• **ABOUT THIS EXERCISE**
Below are records; reproduce exactly the lines from the one that has "The width and height of the screenshot is (1600, 896)." through the one that has "Task: Open the thumbnail", ends included, and nothing more.

=== Begin Enclosure ===

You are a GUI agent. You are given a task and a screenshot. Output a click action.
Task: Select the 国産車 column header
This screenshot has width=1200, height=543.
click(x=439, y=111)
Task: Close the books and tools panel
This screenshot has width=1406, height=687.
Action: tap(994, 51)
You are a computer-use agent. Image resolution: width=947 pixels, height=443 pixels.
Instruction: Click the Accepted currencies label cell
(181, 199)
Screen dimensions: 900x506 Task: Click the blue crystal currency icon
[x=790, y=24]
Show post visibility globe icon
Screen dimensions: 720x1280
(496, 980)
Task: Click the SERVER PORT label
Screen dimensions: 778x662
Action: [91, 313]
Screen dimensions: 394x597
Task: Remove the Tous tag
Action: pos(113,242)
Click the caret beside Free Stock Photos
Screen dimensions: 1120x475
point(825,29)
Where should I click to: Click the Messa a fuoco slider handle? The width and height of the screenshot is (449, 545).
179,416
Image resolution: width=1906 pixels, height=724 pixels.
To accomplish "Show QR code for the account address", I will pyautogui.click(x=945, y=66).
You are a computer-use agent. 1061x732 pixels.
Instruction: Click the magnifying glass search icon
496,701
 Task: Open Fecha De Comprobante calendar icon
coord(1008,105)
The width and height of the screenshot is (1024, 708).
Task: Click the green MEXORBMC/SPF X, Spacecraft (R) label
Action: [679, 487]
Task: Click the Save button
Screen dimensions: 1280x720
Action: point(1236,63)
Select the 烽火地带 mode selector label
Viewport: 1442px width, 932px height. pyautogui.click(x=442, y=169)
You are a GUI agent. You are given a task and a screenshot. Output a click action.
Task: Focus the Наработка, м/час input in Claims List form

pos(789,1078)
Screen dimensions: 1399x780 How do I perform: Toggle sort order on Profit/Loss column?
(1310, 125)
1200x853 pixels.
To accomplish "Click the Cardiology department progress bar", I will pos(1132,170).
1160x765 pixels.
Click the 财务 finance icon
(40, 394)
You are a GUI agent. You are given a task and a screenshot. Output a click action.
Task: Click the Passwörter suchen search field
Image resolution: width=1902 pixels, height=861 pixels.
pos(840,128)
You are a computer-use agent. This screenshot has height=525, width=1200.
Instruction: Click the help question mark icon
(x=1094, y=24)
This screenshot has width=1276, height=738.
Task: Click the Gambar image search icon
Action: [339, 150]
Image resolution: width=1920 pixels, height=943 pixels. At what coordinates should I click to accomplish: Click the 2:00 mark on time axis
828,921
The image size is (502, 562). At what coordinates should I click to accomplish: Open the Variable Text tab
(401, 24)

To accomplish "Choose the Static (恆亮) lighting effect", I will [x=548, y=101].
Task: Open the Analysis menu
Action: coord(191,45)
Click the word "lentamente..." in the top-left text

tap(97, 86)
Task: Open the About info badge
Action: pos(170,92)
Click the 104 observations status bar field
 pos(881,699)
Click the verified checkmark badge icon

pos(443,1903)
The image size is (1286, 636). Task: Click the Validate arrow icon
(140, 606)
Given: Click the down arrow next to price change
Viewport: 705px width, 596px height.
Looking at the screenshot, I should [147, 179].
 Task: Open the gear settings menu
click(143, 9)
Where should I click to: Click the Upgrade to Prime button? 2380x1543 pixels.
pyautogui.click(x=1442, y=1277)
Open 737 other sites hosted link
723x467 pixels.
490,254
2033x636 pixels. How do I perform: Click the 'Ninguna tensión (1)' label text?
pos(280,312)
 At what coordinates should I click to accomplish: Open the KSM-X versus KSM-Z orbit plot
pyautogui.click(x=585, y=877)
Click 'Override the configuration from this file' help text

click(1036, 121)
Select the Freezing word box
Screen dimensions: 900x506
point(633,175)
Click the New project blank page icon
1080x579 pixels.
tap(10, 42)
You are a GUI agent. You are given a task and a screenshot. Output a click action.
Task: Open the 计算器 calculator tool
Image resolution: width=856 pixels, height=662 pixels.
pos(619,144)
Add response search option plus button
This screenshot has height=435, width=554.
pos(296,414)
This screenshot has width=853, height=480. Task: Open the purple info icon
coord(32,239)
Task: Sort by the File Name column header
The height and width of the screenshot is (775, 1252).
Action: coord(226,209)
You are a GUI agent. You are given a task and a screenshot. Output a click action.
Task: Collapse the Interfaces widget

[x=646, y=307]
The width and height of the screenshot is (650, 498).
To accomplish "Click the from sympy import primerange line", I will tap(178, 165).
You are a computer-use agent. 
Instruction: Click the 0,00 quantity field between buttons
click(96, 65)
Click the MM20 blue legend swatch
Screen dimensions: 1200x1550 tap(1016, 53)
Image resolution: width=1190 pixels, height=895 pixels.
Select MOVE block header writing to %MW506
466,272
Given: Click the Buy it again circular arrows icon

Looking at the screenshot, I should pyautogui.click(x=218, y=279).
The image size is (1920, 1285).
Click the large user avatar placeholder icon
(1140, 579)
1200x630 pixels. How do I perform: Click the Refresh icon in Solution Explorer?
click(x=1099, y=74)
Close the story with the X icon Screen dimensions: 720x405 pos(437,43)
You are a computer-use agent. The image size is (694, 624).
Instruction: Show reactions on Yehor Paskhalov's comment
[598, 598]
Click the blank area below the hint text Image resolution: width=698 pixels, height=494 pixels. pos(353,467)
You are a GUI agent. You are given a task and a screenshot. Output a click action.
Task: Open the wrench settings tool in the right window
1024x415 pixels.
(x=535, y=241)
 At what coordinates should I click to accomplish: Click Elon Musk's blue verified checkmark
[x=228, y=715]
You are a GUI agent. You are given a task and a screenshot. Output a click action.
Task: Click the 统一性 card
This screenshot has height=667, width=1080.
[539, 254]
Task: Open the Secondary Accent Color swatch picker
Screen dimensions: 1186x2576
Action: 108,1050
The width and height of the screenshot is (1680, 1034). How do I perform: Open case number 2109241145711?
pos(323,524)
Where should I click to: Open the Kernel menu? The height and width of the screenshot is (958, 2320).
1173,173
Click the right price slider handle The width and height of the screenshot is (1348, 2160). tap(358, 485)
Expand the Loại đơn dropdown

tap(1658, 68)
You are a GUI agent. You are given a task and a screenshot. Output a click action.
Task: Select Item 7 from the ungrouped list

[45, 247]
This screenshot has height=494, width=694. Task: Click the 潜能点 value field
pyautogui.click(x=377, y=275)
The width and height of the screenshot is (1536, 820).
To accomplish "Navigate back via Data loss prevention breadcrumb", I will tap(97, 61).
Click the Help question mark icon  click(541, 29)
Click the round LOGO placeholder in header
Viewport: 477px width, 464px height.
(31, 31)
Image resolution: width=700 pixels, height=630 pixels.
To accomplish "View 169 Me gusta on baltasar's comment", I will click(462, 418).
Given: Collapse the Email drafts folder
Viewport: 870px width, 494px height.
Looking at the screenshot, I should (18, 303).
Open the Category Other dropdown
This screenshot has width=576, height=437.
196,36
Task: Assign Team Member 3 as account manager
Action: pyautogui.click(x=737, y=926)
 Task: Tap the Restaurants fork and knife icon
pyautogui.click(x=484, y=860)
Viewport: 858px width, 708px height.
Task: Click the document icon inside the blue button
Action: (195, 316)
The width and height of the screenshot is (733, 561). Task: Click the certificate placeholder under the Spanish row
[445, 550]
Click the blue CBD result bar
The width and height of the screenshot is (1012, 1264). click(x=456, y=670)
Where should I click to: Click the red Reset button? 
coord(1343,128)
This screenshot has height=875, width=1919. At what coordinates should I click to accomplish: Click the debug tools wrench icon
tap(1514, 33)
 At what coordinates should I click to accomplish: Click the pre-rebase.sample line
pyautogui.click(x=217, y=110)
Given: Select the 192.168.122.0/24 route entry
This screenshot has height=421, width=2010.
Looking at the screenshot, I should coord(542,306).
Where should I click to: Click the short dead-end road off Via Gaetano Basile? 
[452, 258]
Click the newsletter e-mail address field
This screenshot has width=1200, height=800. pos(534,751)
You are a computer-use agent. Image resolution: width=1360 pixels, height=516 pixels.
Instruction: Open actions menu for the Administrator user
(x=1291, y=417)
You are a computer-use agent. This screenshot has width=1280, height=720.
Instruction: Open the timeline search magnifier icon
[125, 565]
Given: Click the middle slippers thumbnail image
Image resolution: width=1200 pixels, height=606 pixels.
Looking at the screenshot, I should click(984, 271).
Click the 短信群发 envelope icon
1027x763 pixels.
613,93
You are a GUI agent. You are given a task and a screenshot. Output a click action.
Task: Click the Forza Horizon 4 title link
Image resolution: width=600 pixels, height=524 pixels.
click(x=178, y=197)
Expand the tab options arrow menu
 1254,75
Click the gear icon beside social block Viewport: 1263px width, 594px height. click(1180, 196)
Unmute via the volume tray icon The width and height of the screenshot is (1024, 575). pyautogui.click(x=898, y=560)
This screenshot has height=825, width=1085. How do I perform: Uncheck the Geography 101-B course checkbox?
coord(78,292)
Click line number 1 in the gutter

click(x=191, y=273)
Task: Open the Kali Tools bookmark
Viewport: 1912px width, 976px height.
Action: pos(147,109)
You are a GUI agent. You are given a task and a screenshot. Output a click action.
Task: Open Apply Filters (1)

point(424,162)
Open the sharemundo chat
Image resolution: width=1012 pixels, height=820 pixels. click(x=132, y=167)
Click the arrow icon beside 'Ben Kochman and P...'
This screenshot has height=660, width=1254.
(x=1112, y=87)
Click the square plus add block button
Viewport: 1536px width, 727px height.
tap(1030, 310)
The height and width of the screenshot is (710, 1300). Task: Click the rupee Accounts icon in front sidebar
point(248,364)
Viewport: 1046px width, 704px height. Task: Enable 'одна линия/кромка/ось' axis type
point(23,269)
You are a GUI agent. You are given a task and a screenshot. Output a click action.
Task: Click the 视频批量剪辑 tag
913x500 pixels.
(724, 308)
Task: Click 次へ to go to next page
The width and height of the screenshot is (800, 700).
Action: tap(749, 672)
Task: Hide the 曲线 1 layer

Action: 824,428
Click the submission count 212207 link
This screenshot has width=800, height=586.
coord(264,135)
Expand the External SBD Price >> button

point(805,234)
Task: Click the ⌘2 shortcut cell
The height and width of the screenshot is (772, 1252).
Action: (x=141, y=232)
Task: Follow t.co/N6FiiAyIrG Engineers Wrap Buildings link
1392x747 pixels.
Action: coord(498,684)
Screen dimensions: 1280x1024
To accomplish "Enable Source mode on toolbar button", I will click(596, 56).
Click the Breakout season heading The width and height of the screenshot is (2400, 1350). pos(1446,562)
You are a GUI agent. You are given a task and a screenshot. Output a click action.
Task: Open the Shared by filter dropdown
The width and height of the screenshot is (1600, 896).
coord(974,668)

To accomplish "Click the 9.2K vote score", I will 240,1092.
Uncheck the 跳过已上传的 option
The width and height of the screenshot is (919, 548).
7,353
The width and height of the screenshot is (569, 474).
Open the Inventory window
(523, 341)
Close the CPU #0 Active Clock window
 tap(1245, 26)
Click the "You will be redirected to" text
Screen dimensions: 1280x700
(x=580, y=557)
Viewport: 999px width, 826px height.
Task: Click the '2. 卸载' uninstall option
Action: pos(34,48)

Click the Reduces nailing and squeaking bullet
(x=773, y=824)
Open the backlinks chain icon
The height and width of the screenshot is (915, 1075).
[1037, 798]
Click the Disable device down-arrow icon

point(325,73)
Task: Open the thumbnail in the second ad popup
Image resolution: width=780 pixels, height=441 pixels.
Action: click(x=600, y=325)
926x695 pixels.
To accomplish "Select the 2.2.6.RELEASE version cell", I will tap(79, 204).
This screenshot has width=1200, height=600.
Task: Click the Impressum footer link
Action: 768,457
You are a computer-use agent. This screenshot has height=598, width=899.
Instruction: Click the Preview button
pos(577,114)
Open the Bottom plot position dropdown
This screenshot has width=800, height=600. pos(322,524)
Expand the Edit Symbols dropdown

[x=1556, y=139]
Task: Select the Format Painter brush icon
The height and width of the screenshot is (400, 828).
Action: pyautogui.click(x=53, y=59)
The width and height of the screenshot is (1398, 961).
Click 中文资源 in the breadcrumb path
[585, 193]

=== End Enclosure ===

• **YOUR RESPONSE**
The width and height of the screenshot is (1600, 896).
coord(974,668)

To accomplish "Click the 9.2K vote score", I will 240,1092.
Uncheck the 跳过已上传的 option
The width and height of the screenshot is (919, 548).
7,353
The width and height of the screenshot is (569, 474).
Open the Inventory window
(523, 341)
Close the CPU #0 Active Clock window
 tap(1245, 26)
Click the "You will be redirected to" text
Screen dimensions: 1280x700
(x=580, y=557)
Viewport: 999px width, 826px height.
Task: Click the '2. 卸载' uninstall option
Action: pos(34,48)

Click the Reduces nailing and squeaking bullet
(x=773, y=824)
Open the backlinks chain icon
The height and width of the screenshot is (915, 1075).
[1037, 798]
Click the Disable device down-arrow icon

point(325,73)
Task: Open the thumbnail in the second ad popup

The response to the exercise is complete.